** DATA TO EXAMINE follows **

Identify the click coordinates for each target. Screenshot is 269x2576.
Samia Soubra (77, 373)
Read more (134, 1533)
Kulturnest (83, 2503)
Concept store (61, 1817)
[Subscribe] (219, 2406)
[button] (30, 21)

** End of DATA TO EXAMINE **

=== EXERCISE PROMPT ===
Copy, without any change, the lines from the one that contains "Read more (134, 1533)" to the final line of the entries above.

=== EXERCISE ANSWER ===
Read more (134, 1533)
Kulturnest (83, 2503)
Concept store (61, 1817)
[Subscribe] (219, 2406)
[button] (30, 21)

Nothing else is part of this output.